# Anyone left?



## Satcomer (Oct 8, 2019)

Has everyone left? Seems awful dead in here lately!


----------



## SGilbert (Oct 8, 2019)

I'm here. Awaiting all the bitching about Catalina. . I'm holding off for a bit.


----------



## Satcomer (Oct 8, 2019)

SGilbert said:


> I'm here. Awaiting all the bitching about Catalina. . I'm holding off for a bit.



Do what I do wait for it until you’ve backup and don’t upgrade until .2 comes out! Plus 32 bit apps don’t Run anymore. Also make sure your main apps are updated for the new Mac OS, it usually takes time for developers to update for new version!


----------



## Cheryl (Oct 9, 2019)

I am here part time. Checking new members & new posts, then on to next home project - painting !

▸ INFORMATION PROVIDED

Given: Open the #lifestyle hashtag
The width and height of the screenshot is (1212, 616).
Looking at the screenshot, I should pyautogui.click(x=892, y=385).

▸ WHAT YOU WILL DO
Continue the "Anyone left?" forum thread from where it stops, picking up after Cheryl's post about painting.

▸ EXPECTED ANSWER
----------



## ScottW (Oct 11, 2019)

Im here. Avoiding upgrading to Catalina.


----------



## Cheryl (Oct 11, 2019)

ScottW said:


> Im here. Avoiding upgrading to Catalina.



Me Too


----------



## bbloke (Nov 23, 2019)

I'm here occasionally too.  Life is very hectic these days, so I am on forums less often than I used to be...  

Similarly, I'm trying to avoid Catalina.  I have several 32-bit apps I really need, unfortunately.  Virtualization might be an option, I suppose.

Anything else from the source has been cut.